## Dataset excerpts
——————————

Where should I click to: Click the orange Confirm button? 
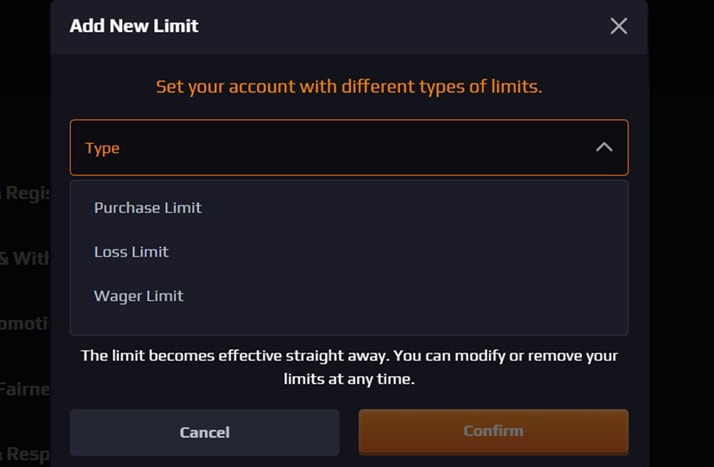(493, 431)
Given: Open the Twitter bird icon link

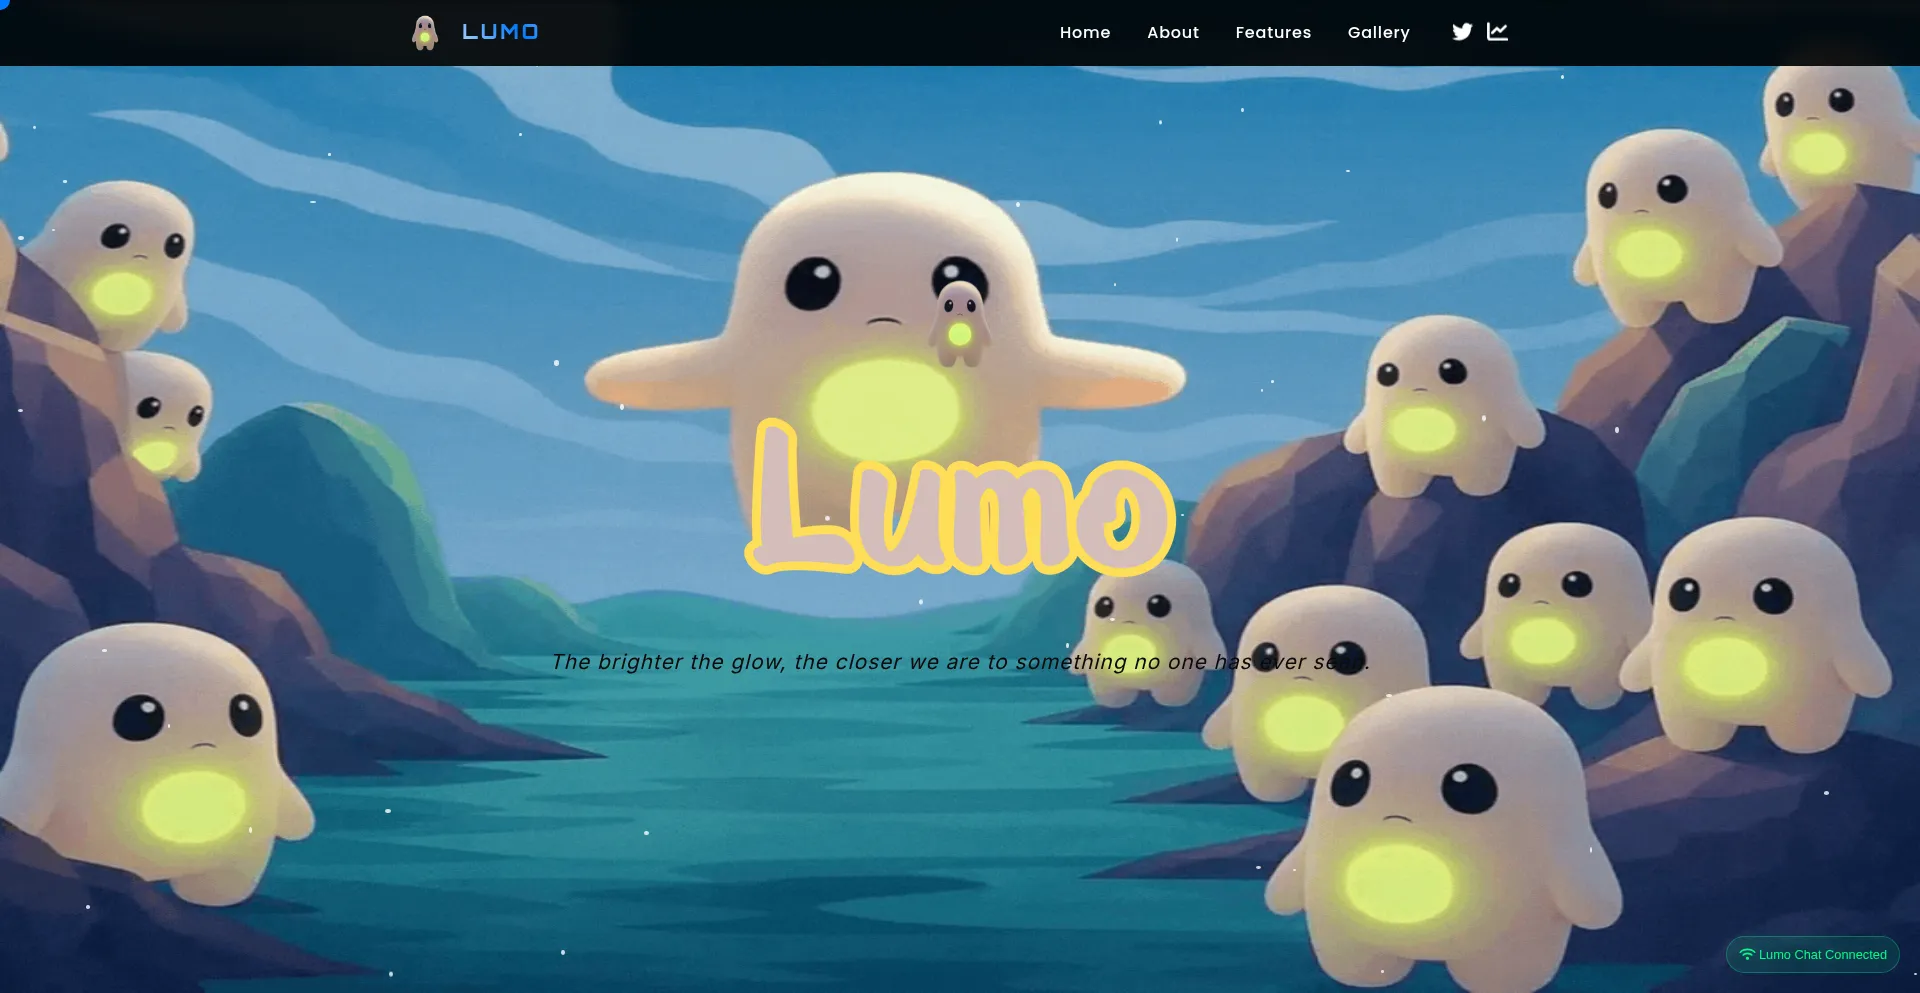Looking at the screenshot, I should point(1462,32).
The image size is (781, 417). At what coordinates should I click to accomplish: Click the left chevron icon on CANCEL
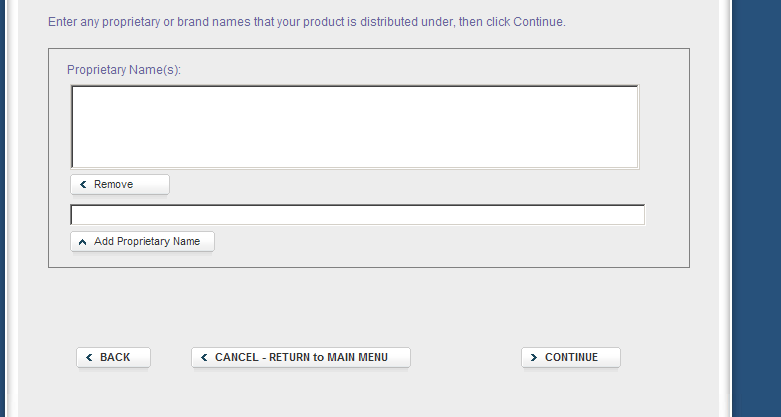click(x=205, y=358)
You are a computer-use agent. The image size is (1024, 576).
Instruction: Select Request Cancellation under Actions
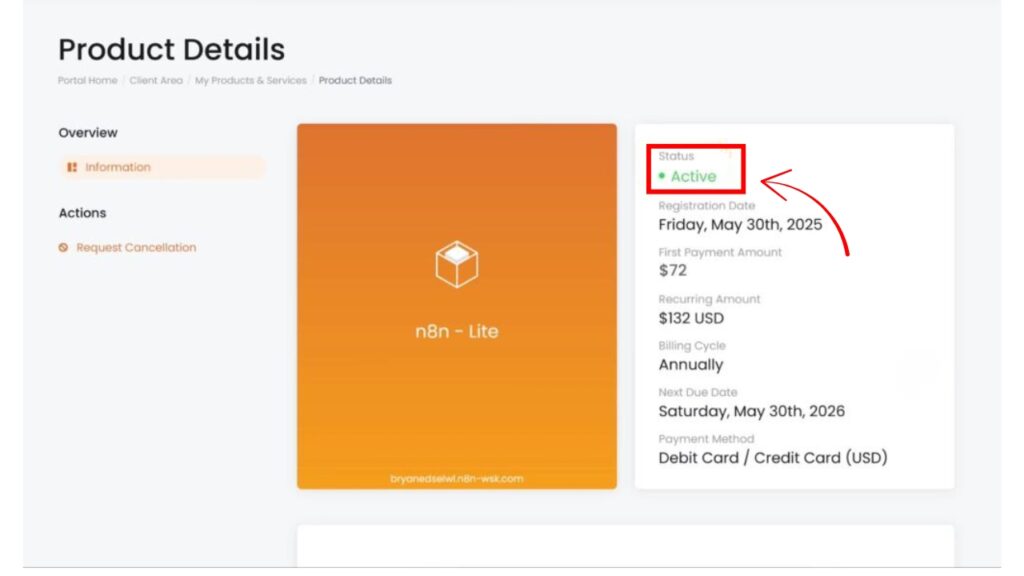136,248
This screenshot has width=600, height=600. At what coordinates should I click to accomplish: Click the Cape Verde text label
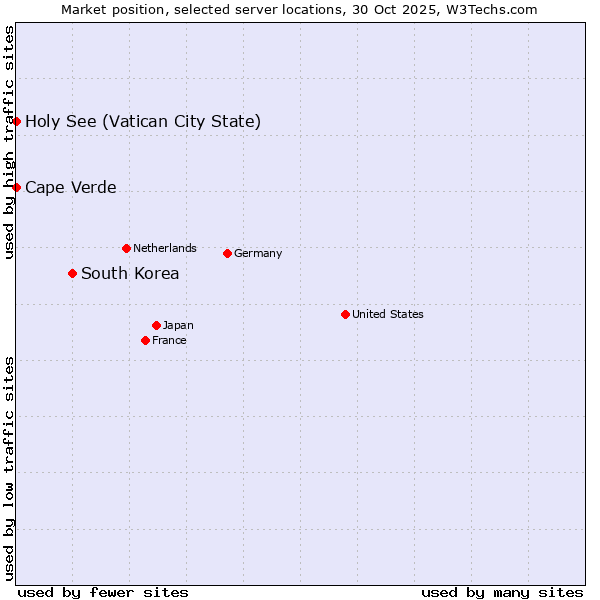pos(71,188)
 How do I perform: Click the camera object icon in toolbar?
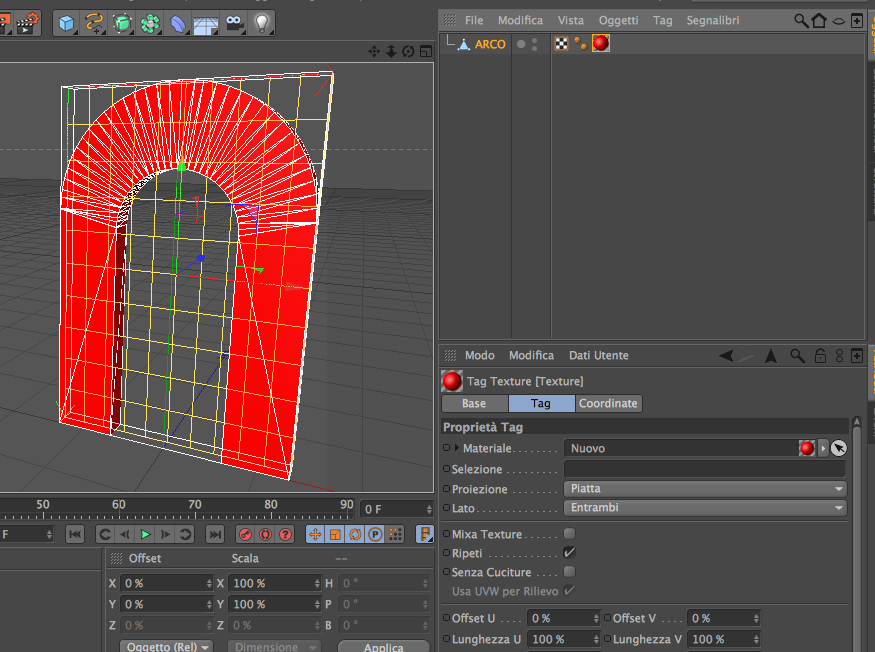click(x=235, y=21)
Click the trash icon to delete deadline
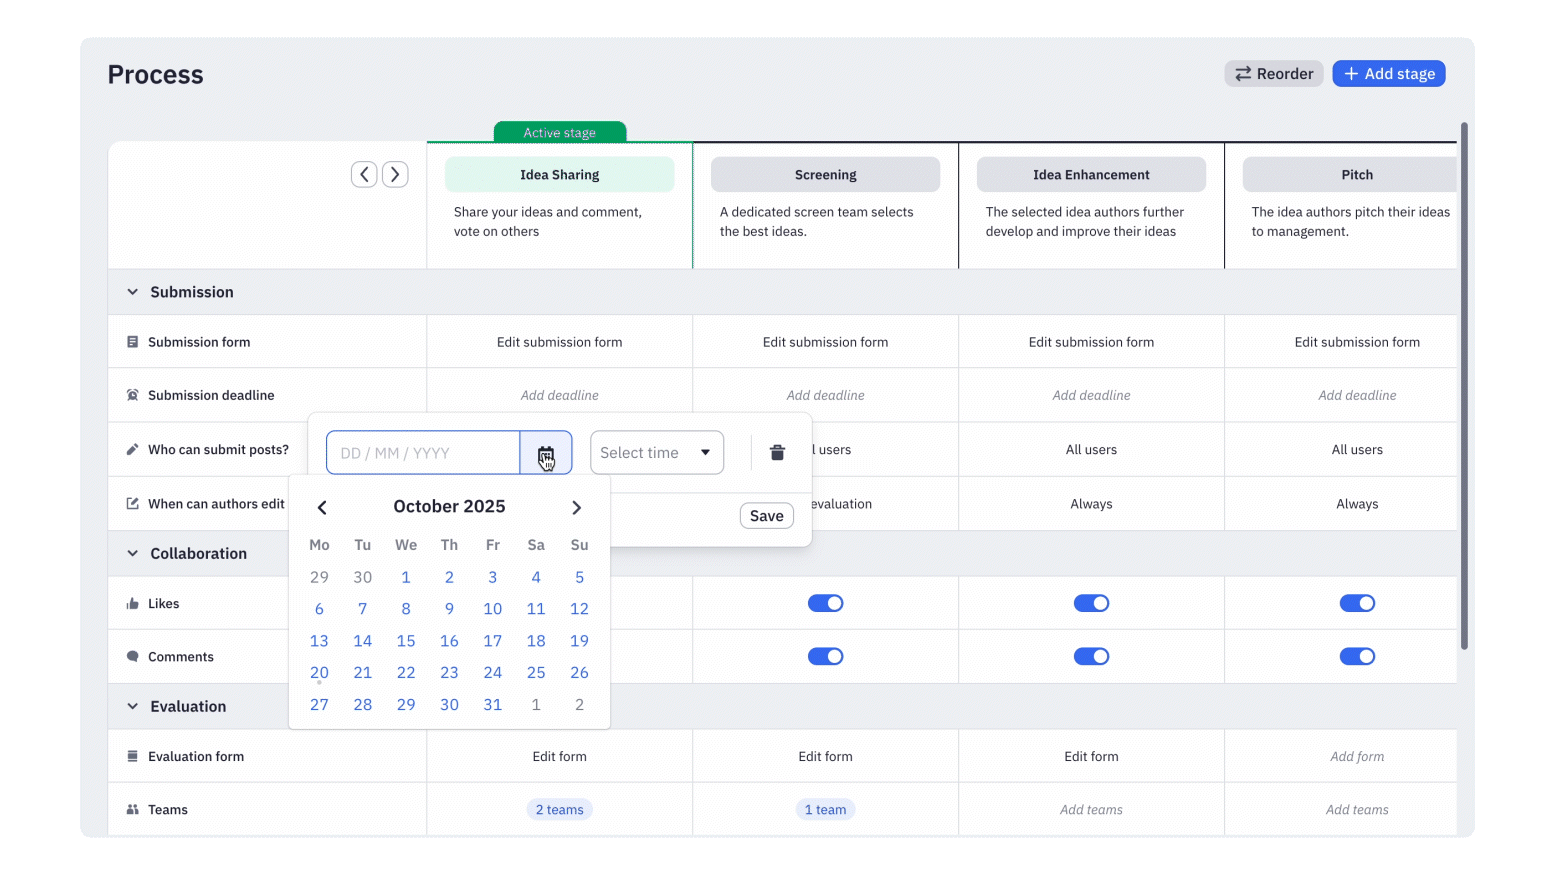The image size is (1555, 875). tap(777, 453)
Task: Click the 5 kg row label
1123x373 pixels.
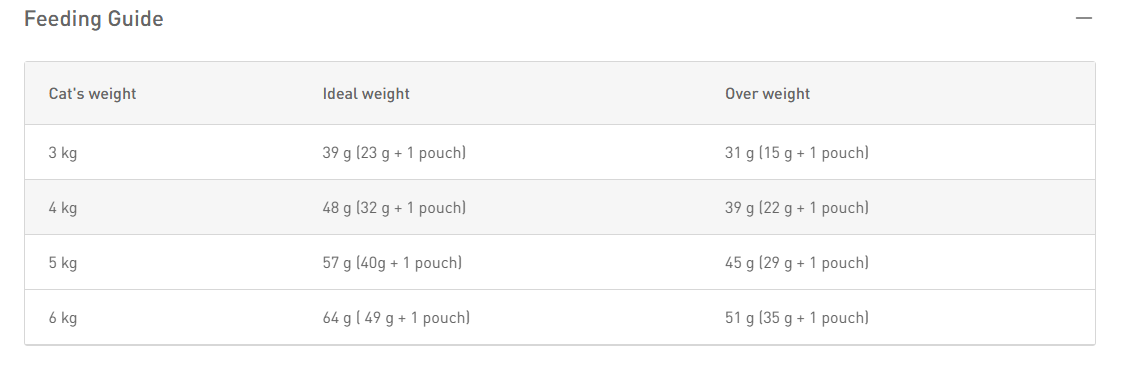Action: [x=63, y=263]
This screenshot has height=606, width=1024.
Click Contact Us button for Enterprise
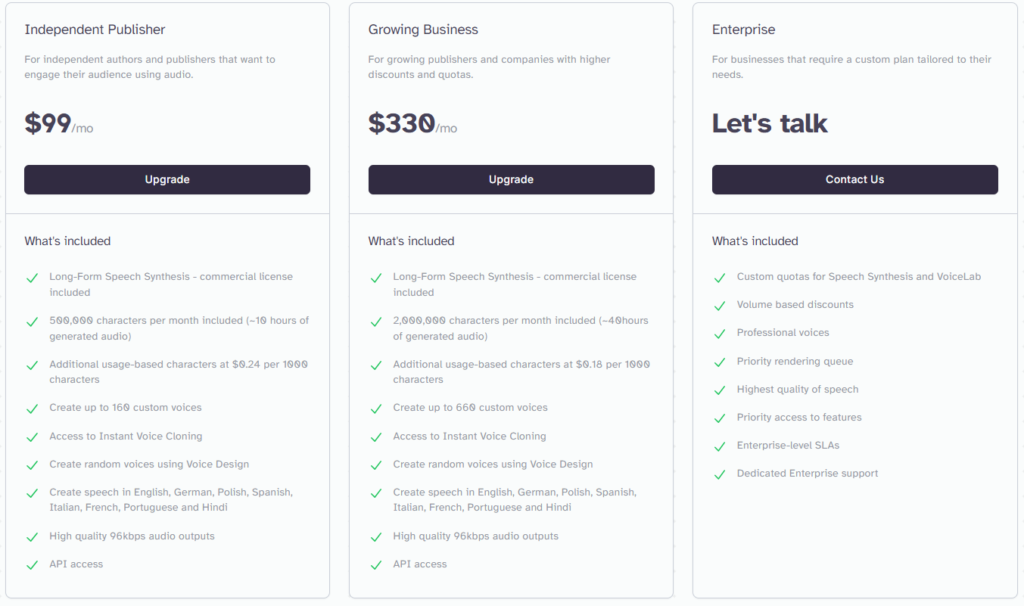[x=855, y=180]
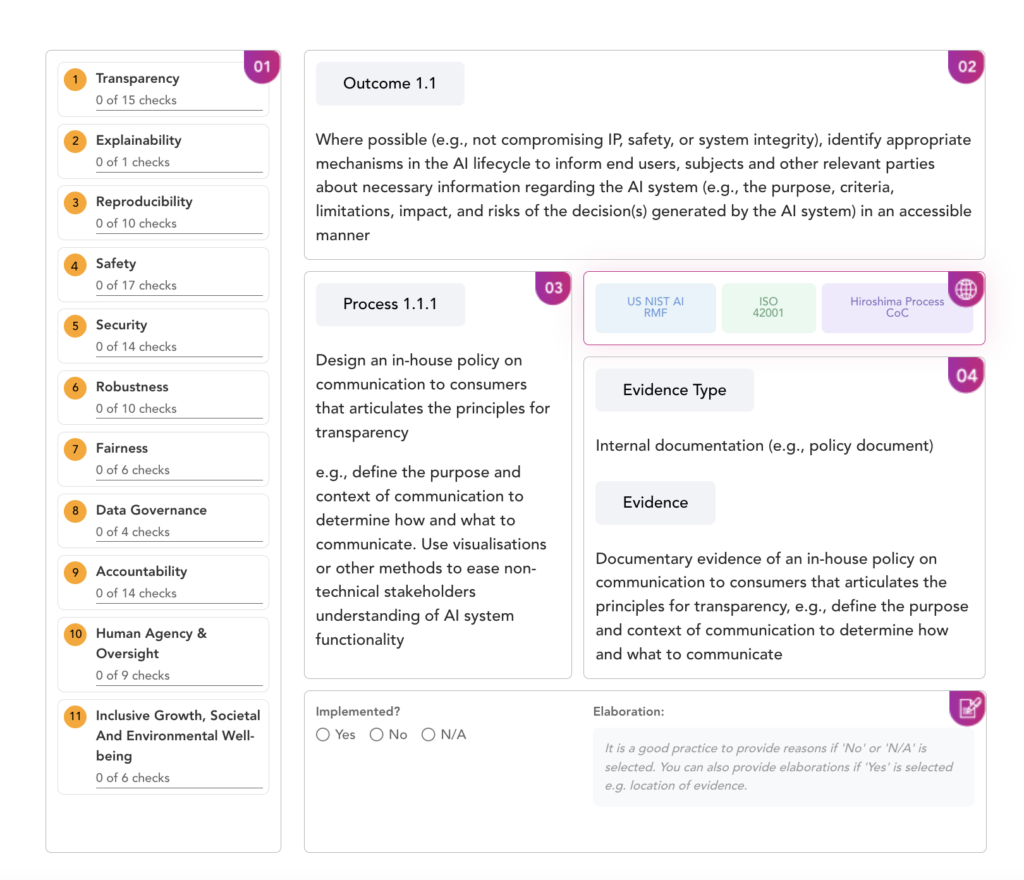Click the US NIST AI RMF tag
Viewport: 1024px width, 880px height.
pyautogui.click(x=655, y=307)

——————————

## Exercise details
Please copy the data above exactly; the pictures do not belong in the copy.

## Task response
Where should I click to: Click the orange Confirm button? 
(493, 431)
Given: Open the Twitter bird icon link

Looking at the screenshot, I should point(1462,32).
The image size is (781, 417). At what coordinates should I click to accomplish: Click the left chevron icon on CANCEL
click(x=205, y=358)
You are a computer-use agent. The image size is (1024, 576).
Instruction: Select Request Cancellation under Actions
136,248
This screenshot has width=600, height=600. At what coordinates should I click to accomplish: Click the Cape Verde text label
pos(71,188)
 How do I perform: Click the camera object icon in toolbar?
click(x=235, y=21)
Click the trash icon to delete deadline
The image size is (1555, 875). tap(777, 453)
Task: Click the 5 kg row label
1123x373 pixels.
Action: [x=63, y=263]
This screenshot has height=606, width=1024.
Click Contact Us button for Enterprise
[x=855, y=180]
Click the US NIST AI RMF tag
Viewport: 1024px width, 880px height.
pyautogui.click(x=655, y=307)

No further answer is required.